We’ve often heard the negative ways that technology can affect our mental health. For example, studies have shown that spending too much time on Facebook and comparing your life (and body) to those of others can cause or exacerbate depression– and most of us are constantly aware how much faster (and more stressful) life has gotten with the advent of the smartphone.
However, in my experience, the internet is full of wonderful, easy-to-use tools for you to straighten out your brain. Here are some resources that I’ve found that can make technology work for you and your mental health.
- Social media. Facebook, Twitter, and Tumblr all have amazing recovery communities full of wisdom and insight. You can start with one page or blog and, by tracing what they share, find tons of other pages/blogs to follow. Two Facebook pages that I follow are EMPOWERed: A Healing Collective and Dialectical Behavior Therapy Skills Training. If you’re on Tumblr, you can check out my archived blog depressionresource.
- You Feel Like Shit. You Feel Like Shit is my contribution to internet mental health– it’s a game-like self care guide that you can play through if you’re feeling bad. It asks questions and then gives recommendations based on your answers, including suggestions like playing with pets and drinking a glass of water.

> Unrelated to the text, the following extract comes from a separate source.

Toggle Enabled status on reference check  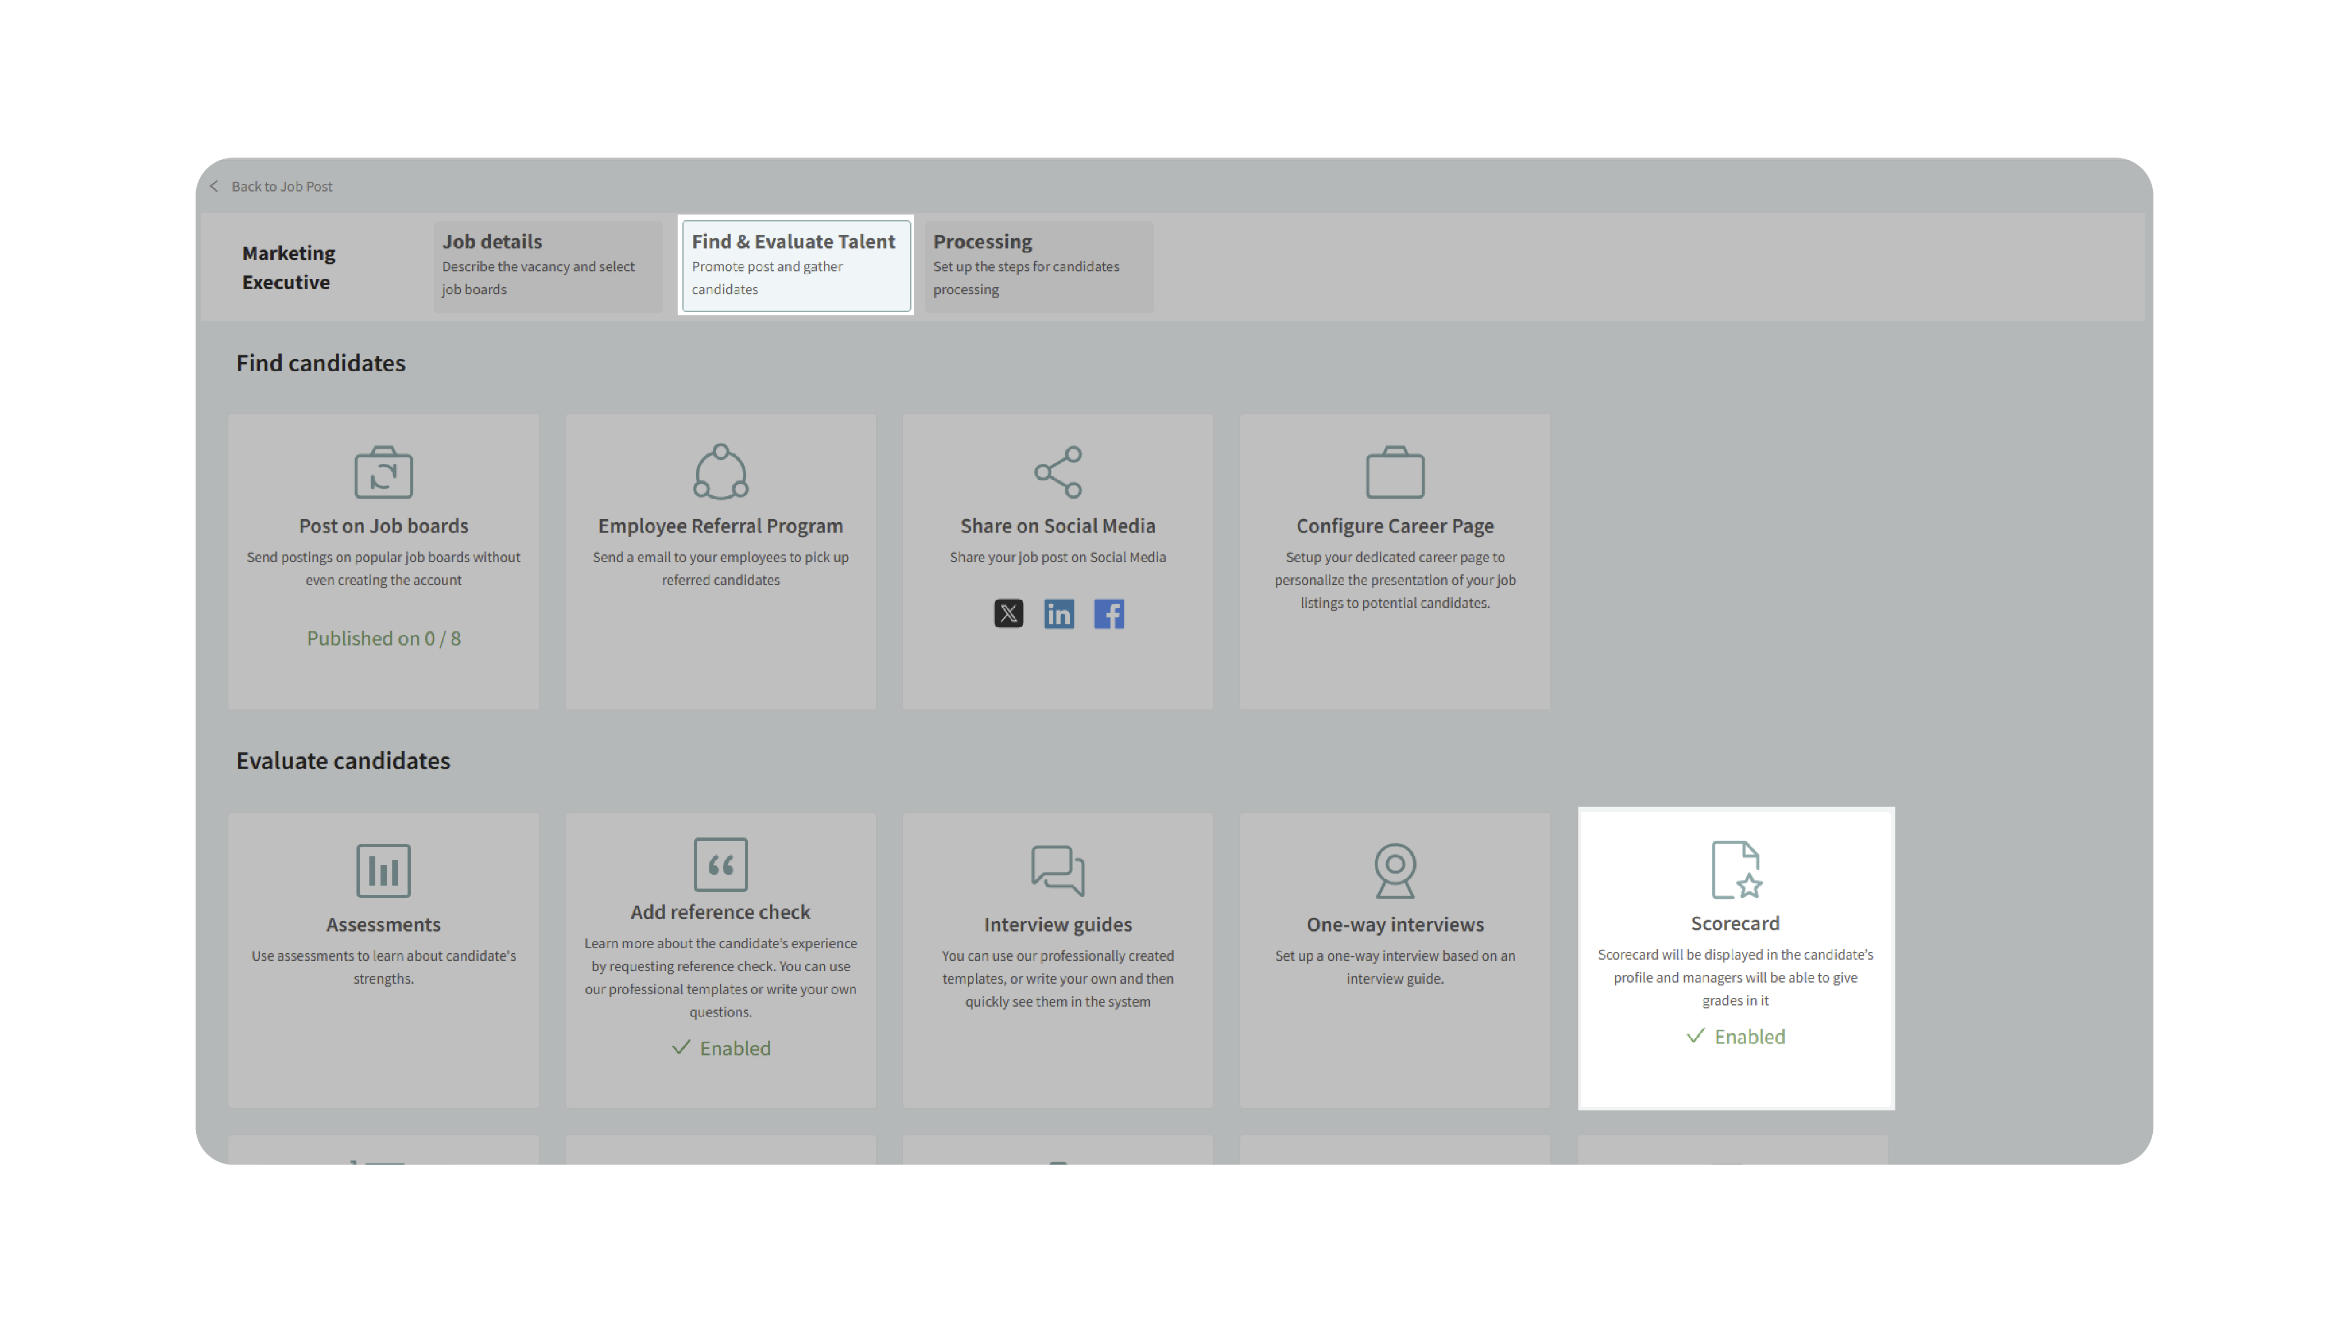pos(720,1048)
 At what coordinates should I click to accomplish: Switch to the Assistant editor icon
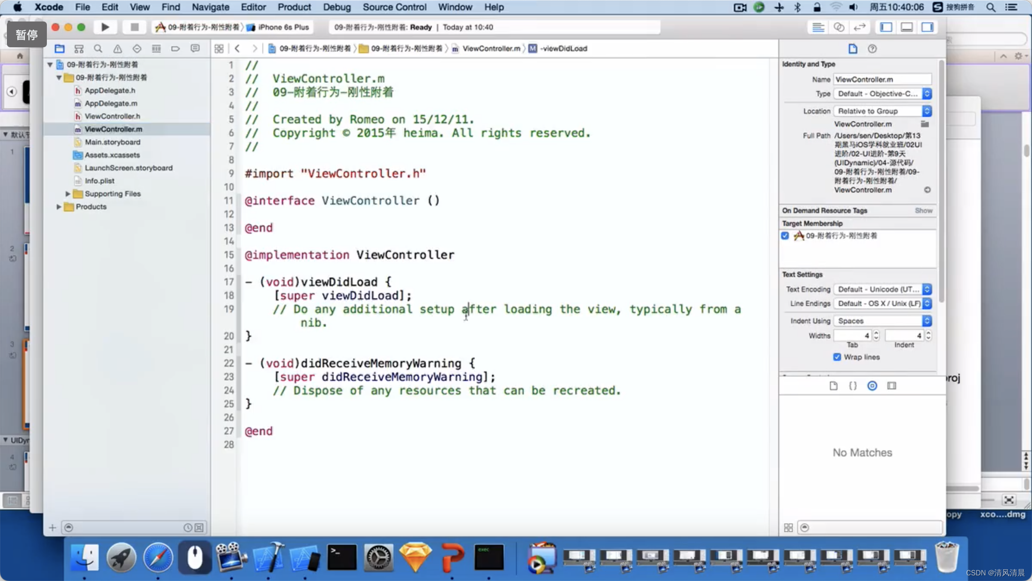(x=839, y=27)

- Online counseling services. Therapy can be really inaccessible for a variety of reasons. Instead of traveling to a therapist near you, you can find counseling services on the web that work just like regular therapy. Check out this list from E-counseling.com to figure out which service is best for you.
- Psychoeducation. Just learning about your symptoms can be a huge breakthrough and there’s tons of information about every disorder on the internet. If you have a diagnosis, start by learning the basics and then look up your symptoms for more specific information. An app that you can use for anxiety psychoeducation is SAMapp. Its features allow you to read about anxiety and then collect coping strategies that work for you.
- To-do apps. If you struggle with stress caused by disorganization, to-do apps can change your life. I am personally a proponent of the Bullet Journal, but I recognize that it does have its flaws. (In particular, a paper journal cannot provide reminder alarms.) One that I recommend is ToDoist.
- Online DBT courses. Dialectical Behavior Therapy, which was designed for people with Borderline Personality Disorder, is a selection of skills usually taught in a classroom-like setting. However, not everyone has the time for three-hour classes twice a week, even if they could really benefit from the material. Instead, try DBT Peer Connections, a YouTube channel made by a peer who wanted to bring DBT to the masses.
- Guided meditation audio. Meditation, and the mindfulness that results, is a super important aspect of self care. With its budding popularity, there are tons of guided meditations out there for every use under the sun. You can find free meditation audio on YouTube, but if you’re into apps, Calm might be a great choice for you.
- Crisis text line at 741 741. In a crisis, you may not be thinking clearly enough to use the skills and processes that you’ve been working on. That’s when the Crisis Text Line can step in– they will help guide you through your crisis and work on practical steps you can take to mitigate harm. All you have to do is send a text to 741 741. Another app you can use in a crisis is What’s Up. It includes grounding exercises, coping strategies, helpful information, a journal, and habit trackers (both positive and negative).
- Communication apps. Regularly keep in touch with friends and loved ones who can help when you’re feeling down. You can use text messenger services (like Facebook Messenger) or video chat (like Skype)– either way, having a strong support system can make a difference in your mental health.
- Woebot. Woebot is a robot that will help you with your woes. Using Cognitive Behavioral Therapy techniques, Woebot will respond intelligently to your messages and help you work on your mental health a day at a time. Woebot has Android and iOS apps, but you can also message it with Facebook Messenger.
- Food trackers. Here we have to tread carefully: apps that help you lose weight are not going to do anything for your mental health and may, in fact, harm it. However, apps that help you get enough nutrition to keep your body running at its best will help you a lot, especially if you have a history of disordered eating. Some will even help you deal with urges to engage in disordered eating behavior. Some examples include RR Eating Disorder Management and Rise Up: Eating Disorder Help.
- Mood trackers. Mood trackers can be particularly helpful when you’re gathering evidence so you can be diagnosed by a professional. Instead of guessing how many days a month you feel depressed, for example, you can have hard evidence. One mood tracker option is Daylio, which tracks a ton of data for you to use in your recovery.
- Journal apps. Some of us, for better or worse, are glued to our phones. If a paper journal isn’t for you, you can always download a good journal app to talk out your feelings and record your insights. Paper journaling has been shown to increase mindfulness, but apps are more portable, giving you the opportunity to write at any time. If you’d like to keep a digital journal, try something designed for long-form writing like the Journey app.
- Mental health games. Many app creators have taken the concept of gamification and applied it to mental health. Apps like SuperBetter or Habitica take your day-to-day activities and turn them into a game complete with achievements and rewards. If you’re a video game junkie, you can redirect your urge to win into meeting real-life goals.